• INFORMATION
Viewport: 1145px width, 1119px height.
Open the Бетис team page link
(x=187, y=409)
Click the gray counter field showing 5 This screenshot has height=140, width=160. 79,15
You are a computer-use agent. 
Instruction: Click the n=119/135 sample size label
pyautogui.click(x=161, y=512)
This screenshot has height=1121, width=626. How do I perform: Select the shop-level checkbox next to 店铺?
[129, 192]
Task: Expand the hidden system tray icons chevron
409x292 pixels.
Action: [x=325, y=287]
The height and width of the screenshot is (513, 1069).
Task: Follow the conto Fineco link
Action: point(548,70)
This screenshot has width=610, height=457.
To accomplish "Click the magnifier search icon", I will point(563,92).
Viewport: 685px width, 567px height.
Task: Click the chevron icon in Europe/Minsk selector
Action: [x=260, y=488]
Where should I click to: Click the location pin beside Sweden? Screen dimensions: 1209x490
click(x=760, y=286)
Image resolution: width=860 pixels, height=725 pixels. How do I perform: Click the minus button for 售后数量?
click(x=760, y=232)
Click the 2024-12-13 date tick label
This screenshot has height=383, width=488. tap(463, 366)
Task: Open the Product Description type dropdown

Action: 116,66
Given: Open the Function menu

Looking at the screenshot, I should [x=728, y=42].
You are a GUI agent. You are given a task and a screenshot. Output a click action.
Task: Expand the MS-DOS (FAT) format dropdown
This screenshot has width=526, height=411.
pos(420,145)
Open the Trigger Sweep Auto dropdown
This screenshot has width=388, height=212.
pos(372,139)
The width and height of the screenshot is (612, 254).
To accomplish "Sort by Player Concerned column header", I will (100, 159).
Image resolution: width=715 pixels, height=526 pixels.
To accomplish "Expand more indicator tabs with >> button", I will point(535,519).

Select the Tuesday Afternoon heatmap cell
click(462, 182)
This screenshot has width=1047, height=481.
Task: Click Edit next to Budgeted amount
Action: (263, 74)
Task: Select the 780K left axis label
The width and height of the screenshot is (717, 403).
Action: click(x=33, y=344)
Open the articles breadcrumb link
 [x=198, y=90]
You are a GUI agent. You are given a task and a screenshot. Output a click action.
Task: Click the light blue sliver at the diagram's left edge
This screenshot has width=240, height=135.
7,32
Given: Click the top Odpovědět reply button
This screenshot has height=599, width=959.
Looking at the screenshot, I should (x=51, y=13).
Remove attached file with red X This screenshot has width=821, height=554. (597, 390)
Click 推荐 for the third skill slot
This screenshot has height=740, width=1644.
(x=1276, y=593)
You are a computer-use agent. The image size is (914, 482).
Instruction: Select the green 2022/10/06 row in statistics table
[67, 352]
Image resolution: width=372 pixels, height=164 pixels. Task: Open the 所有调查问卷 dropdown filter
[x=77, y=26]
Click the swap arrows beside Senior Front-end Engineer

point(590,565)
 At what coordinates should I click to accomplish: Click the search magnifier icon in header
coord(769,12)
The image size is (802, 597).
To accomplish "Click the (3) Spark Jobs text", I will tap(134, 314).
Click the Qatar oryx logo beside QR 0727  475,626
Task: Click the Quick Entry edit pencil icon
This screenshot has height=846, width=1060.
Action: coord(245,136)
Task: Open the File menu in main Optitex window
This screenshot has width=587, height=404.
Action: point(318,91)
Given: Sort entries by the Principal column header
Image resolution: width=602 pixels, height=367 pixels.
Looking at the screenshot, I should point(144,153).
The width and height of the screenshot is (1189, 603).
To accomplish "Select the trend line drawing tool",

• GOAL OF THE EXERCISE
Using the records given above, list every line that includes the word "computer".

• RESPONSE AREA
You are a computer-use agent. 
You are a computer-use agent. The image size is (914, 482).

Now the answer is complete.